Passage provided:
------
Malaysia Sales Tax 2018
Following the announcement of the re-introduction of Sales and Services Tax (“SST”) (that will kick start on 1 September 2018), the Royal Malaysian Customs Department (“RMCD”) has recently announced the implementation framework of SST as well as a detailed FAQs to arm Malaysians with sufficient knowledge of the new tax regime before SST commence.
Sales Tax Framework
The new Sales tax will be levied on taxable goods that are imported into, or manufactured in, Malaysia. The proposed sales tax will be 5% and 10%, or a specific rate for petroleum. Goods are taxable unless they are specifically listed on the sales tax exemption list.
According to the recent RMCD Guidance, a general exemption under the proposed Sales Tax (Persons Exempted From Sales Tax) Order 2018 will substitute the former sales tax exemption process (applications through the Forms CJ5, CJ5A, and CJ5B) for raw materials and components.
------
Prompt 1: Rewrite the passage on Malaysia's sales tax from "Malaysia Sales Tax" to "before SST commence.", putting "declaration" in place of "announcement".
Prompt 2: Carry on the passage on Malaysia's sales tax from where it stops.

Source data:
------
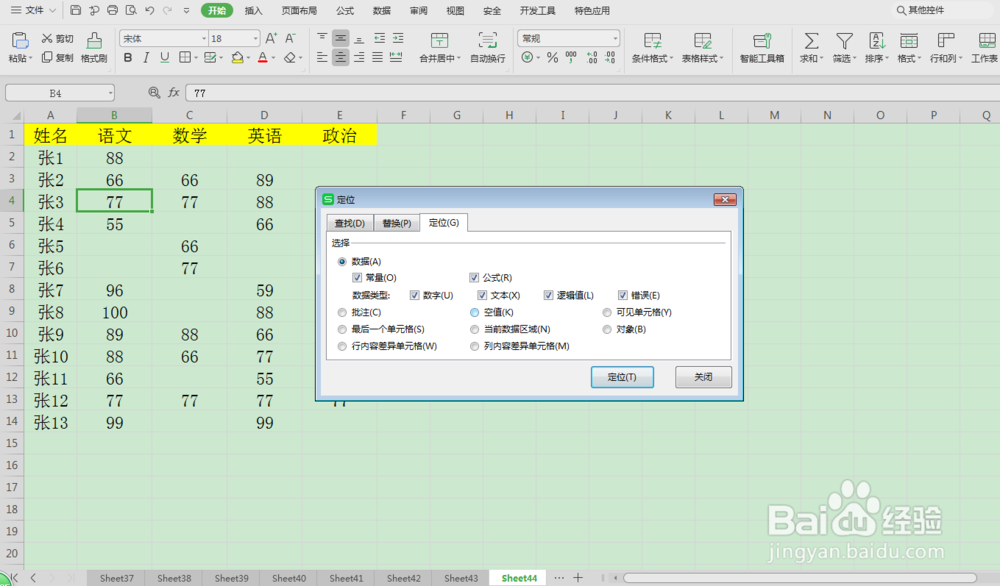Viewport: 1000px width, 586px height.
Task: Switch to the 替换(P) tab
Action: coord(396,222)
------
Expected output 1:
Malaysia Sales Tax 2018
Following the declaration of the re-introduction of Sales and Services Tax (“SST”) (that will kick start on 1 September 2018), the Royal Malaysian Customs Department (“RMCD”) has recently announced the implementation framework of SST as well as a detailed FAQs to arm Malaysians with sufficient knowledge of the new tax regime before SST commence.

Expected output 2:
While this newly introduced regime will minimize the compliance burdens by manufacturers (relating to the filing of the exemption application forms), it could lead to more RMCD audits as to ensure registered manufacturers have properly used the general exemption.
1. The taxable goods are as follows:
Taxable goods that are manufactured in or imported into, Malaysia by a tax person are subject to sales tax.
2. Exempted Goods
Under the new framework, food items, chemicals, pharmaceutical goods, medicine, iron, steel, as well as machinery and plant would not be subject to sales tax.
3. Exempted Manufacturing Activities
Tailoring, jewellery-making, opticians’ services and engravings are the exempted manufacturing activities.
4. Exempted Persons
- Federal and State governments
- Ruler of States
- Local Authorities
- Inland clearance depots
- Duty-free shops
- Manufacturers of certain non-taxable goods
- Registered manufacturers acquiring raw materials, components and packaging used to manufacture taxable goods.
5. Registration and Threshold
Manufacturer/person who produces taxable goods with the annual turnover exceeds the threshold of MYR500,000. SST Registration can be done online through the RMCD’s MySST system.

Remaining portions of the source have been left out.